WHAT YOU ARE ASKED TO DO: Copy out the data line by line exactly, from its start to the line bearing "Given: Click Scan", inclusive.

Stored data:
______

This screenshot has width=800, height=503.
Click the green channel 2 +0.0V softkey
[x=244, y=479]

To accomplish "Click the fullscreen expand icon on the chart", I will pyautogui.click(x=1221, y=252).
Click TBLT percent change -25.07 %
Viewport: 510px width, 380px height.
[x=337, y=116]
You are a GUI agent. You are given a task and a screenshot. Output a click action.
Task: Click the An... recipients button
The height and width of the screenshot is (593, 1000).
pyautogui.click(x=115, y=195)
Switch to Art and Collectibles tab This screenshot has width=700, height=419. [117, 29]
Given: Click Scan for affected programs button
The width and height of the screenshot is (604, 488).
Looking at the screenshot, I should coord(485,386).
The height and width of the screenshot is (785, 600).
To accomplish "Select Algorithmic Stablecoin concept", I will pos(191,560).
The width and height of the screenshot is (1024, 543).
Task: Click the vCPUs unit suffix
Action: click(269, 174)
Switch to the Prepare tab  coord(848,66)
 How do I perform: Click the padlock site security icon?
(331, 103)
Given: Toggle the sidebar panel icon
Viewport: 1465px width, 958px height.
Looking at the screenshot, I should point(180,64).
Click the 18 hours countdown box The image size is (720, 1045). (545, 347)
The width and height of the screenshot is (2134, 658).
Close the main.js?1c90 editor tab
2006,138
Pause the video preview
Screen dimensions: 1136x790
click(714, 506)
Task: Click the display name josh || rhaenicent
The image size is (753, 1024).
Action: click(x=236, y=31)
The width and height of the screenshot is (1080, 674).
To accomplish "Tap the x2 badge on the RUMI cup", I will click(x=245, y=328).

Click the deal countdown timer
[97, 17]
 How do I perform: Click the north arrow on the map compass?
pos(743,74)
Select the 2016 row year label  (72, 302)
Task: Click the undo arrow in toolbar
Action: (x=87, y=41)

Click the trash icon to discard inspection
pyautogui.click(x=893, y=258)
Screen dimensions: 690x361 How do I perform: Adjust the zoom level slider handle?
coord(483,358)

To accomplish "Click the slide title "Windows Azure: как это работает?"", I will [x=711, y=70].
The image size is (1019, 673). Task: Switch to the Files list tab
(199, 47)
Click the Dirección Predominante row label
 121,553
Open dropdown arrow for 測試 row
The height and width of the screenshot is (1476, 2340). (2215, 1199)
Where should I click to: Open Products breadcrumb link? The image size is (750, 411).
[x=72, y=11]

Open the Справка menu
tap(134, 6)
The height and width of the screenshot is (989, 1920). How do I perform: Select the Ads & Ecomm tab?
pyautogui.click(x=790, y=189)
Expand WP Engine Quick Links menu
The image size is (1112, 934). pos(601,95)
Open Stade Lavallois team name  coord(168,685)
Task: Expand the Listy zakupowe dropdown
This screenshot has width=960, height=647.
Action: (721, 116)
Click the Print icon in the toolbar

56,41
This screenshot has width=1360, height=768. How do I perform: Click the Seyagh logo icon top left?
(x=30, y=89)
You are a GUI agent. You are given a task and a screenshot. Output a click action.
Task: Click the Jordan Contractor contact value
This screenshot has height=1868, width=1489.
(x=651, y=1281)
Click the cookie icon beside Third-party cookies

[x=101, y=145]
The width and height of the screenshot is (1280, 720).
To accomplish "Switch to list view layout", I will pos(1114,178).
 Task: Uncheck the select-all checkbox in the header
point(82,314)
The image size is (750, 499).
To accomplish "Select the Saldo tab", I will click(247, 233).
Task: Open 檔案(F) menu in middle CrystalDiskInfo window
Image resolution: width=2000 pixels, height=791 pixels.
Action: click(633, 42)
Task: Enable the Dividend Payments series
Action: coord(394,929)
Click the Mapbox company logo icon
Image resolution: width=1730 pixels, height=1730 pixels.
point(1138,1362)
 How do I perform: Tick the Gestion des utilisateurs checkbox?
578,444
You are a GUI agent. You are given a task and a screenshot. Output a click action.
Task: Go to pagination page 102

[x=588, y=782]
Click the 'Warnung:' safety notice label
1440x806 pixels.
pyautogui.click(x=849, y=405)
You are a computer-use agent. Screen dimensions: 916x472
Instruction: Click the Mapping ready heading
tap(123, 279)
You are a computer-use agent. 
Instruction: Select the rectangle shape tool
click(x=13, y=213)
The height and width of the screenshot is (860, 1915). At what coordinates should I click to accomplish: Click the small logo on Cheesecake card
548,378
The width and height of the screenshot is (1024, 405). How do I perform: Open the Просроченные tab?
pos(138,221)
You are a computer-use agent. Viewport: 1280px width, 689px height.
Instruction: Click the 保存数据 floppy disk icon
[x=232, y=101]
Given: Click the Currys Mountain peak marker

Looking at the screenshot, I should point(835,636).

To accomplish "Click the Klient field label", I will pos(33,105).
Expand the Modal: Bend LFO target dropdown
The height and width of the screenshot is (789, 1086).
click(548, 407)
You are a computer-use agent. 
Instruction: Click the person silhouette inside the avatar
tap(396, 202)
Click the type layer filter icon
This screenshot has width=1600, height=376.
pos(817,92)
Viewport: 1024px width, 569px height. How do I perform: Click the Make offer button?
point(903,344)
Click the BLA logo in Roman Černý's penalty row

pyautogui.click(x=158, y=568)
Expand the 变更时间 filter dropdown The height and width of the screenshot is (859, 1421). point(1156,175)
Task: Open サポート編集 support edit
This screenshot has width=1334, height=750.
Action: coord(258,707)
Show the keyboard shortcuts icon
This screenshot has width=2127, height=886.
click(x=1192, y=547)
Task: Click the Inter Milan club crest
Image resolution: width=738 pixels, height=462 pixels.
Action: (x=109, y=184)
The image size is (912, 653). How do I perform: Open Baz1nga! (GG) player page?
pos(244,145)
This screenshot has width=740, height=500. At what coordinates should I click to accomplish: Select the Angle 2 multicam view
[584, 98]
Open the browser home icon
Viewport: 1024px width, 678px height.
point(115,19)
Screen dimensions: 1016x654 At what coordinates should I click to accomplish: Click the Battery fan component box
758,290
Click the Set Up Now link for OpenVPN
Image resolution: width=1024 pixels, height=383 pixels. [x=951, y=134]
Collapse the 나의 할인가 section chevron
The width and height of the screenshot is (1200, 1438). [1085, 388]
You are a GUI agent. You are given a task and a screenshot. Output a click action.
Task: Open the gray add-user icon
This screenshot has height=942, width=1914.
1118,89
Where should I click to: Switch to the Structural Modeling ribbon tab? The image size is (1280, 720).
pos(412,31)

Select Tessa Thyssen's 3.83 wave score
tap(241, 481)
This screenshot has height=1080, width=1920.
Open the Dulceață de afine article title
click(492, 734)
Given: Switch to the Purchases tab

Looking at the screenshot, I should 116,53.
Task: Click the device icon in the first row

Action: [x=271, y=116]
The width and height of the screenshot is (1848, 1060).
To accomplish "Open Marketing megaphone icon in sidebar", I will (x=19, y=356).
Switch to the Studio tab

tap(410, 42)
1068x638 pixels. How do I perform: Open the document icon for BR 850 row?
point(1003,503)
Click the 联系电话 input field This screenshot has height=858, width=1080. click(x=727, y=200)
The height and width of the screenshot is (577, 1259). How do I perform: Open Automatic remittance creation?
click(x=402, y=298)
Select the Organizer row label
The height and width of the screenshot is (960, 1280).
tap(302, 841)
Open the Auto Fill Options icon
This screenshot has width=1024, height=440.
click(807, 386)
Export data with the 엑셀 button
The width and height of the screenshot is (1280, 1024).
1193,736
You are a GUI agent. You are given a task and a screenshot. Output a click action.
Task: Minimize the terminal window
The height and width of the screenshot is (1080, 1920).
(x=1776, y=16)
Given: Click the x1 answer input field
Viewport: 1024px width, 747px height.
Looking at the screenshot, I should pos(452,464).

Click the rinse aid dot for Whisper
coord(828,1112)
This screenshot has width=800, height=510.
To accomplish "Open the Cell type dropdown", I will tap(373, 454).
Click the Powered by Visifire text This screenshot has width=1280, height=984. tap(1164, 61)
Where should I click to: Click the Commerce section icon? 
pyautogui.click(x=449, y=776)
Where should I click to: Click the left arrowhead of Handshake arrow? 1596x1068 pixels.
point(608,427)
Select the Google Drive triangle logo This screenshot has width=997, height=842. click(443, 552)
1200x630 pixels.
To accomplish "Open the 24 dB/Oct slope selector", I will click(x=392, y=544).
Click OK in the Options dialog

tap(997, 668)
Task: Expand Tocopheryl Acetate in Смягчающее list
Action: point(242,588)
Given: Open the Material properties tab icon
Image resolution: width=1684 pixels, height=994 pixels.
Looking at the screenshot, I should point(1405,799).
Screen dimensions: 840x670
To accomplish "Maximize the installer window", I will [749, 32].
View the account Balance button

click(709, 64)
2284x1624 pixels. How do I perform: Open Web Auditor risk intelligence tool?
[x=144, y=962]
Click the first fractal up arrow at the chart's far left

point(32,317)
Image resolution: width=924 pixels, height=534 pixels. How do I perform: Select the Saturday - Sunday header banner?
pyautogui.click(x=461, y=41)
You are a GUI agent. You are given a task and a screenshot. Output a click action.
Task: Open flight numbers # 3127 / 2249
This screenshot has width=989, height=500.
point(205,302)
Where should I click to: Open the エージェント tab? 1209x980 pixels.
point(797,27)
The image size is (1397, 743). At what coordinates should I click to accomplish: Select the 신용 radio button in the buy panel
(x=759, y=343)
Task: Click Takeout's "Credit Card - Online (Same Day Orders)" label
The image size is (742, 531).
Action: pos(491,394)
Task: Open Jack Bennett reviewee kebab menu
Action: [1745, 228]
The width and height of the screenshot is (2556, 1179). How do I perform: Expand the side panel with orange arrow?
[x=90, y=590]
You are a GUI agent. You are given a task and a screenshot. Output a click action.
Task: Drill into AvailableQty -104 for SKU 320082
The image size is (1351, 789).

______

EXERCISE OUTPUT:
This screenshot has width=800, height=503.
Click the green channel 2 +0.0V softkey
[x=244, y=479]

To accomplish "Click the fullscreen expand icon on the chart", I will pyautogui.click(x=1221, y=252).
Click TBLT percent change -25.07 %
Viewport: 510px width, 380px height.
[x=337, y=116]
You are a GUI agent. You are given a task and a screenshot. Output a click action.
Task: Click the An... recipients button
The height and width of the screenshot is (593, 1000).
pyautogui.click(x=115, y=195)
Switch to Art and Collectibles tab This screenshot has width=700, height=419. [117, 29]
Given: Click Scan for affected programs button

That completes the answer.